Sunan Prabu meninggal tahun 1727 dan
diganti oleh Paku Buwana II (1727-1749). Pada masa pemerintahannya terjadi
pemberontakan China
terhadap VOC. Paku Buwana II memihak China dan turut membantu
memnghancurkan benteng VOC di Kartasura. VOC yang mendapat bantuan Panembahan
Cakraningrat dari Madura berhasil menaklukan pemberontak China . Hal ini
membuat Paku Buwana II merasa ketakutan dan berganti berpihak kepada VOC. Hal
ini menyebabkan timbulnya pemberontakan Raden Mas Garendi yang bersama
pemberontak China menggempur kraton, hingga Paku Buwana II melarikan diri ke
Panaraga. Dengan bantuan VOC kraton dapat direbut kembali (1743) tetapi kraton
telah porak poranda yang memaksanya untuk memindahkan kraton ke Surakarta (1744).
Hubungan manis Paku Buwana II dengan
VOC menyebabkan rasa tidak suka golongan bangsawan. Dengan dipimpin Raden Mas
Said terjadilah pemberontakan terhadap raja. Paku Buwana II menugaskan adiknya,
Pangeran Mangkubumi, untuk mengenyahkan kaum pemberontak dengan janji akan
memberikan hadiah tanah di Sukowati (Sragen sekarang). Usaha Mangkubumi
berhasil. Tetapi Paku Buwana II mengingkari janjinya, sehingga Mangkubumi
berdamai dengan Raden Mas Said dan melakukan pemberontakan bersama-sama.

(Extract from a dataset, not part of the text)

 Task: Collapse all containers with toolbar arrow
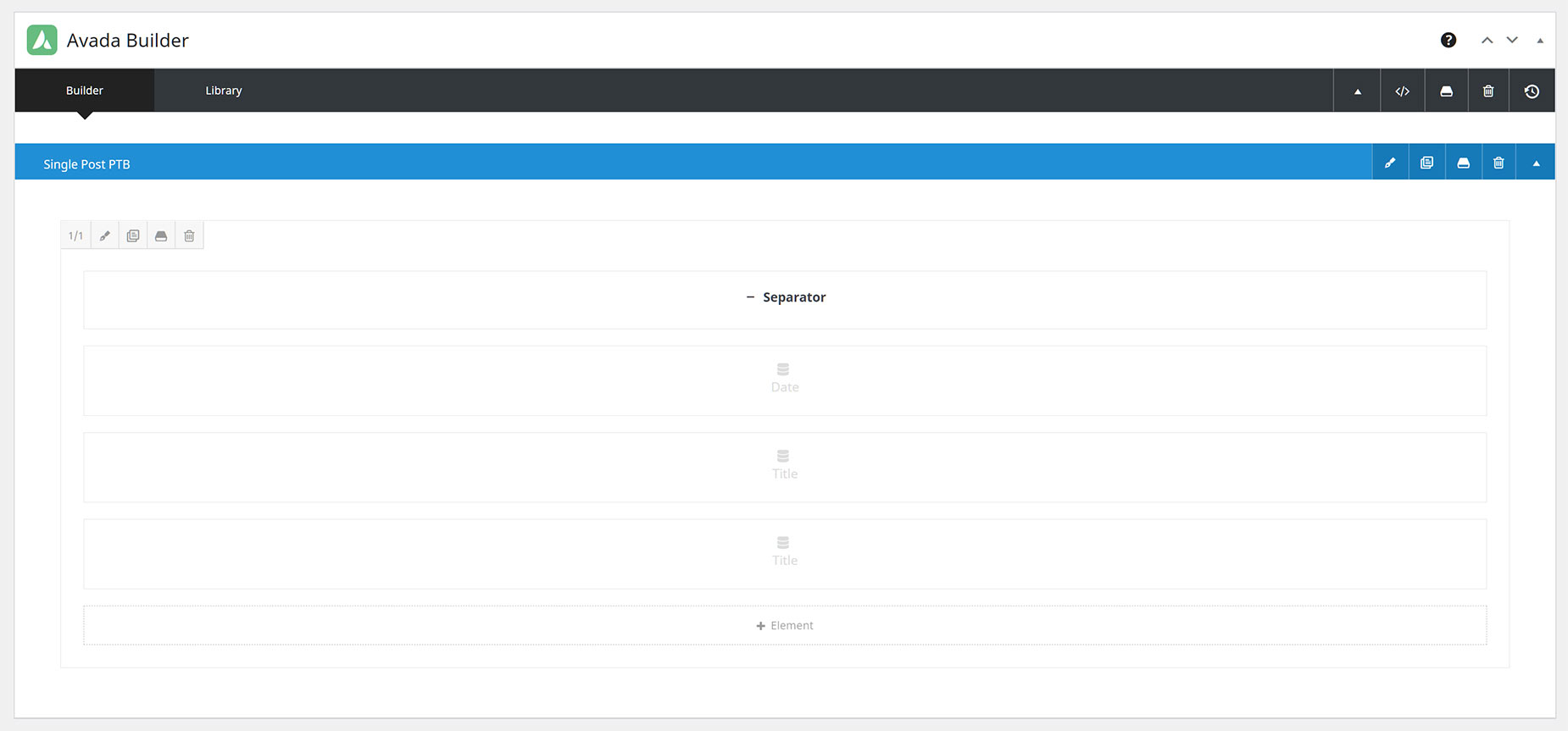point(1358,91)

Mulailah terjadi Perang Perebutan Mahkota III (1747-1755).
Paku Buwana II dan VOC tak mampu
menghadapi 2 bangsawan yang didukung rakyat tersebut, bahkan akhirnya Paku
Buwana II jatuh sakit dan wafat (1749). Namun menurut pengakuan Hogendorf,
Wakil VOC Semarang saat sakratul maut Paku Buwana II menyerahkan tahtanya
kepada VOC. Sejak saat itulah VOC merasa berdaulat atas Mataram. Atas inisiatif
VOC, putra mahkota dinobatkan menjadi Paku Buwana III (1749).
Pengangkatan Paku Buwana III tidak
menyurutkan pemberontakan, bahkan wilayah yang dikuasai Mangkubumi telah
mencapai Yogya, Bagelen, dan Pekalongan. Namun justru saat itu terjadi
perpecahan anatara Mangkubumi dan Raden Mas Said. Hal ini menyebabkan VOC
berada di atas angin. VOC lalu mengutus seorang Arab dari Batavia (utusan itu diakukan VOC dari Tanah
Suci) untuk mengajak Mangkubumi berdamai.
Ajakan itu diterima Mangkubumi dan
terjadilah apa yang sering disebut sebagai Palihan Nagari atau Perjanjian
Giyanti (1755). Isi perjanjian tersebut adalah: Mataram dibagi menjadi dua.
Bagian barat dibagikan kepada Pangeran Mangkubumi yang diijinkan memakai gelar
Hamengku Buwana I dan mendirikan kraton di Yogyakarta .
Sedangkan bagian timur diberikan kepada Paku Buwana III.
Mulai saat itulah Mataram dibagi dua,
yaitu Kasultanan Yogyakarta dengan raja Sri Sultan Hamengku Buwana I dan
Kasunanan Surakarta
dengan raja Sri Susuhunan Paku Buwana III.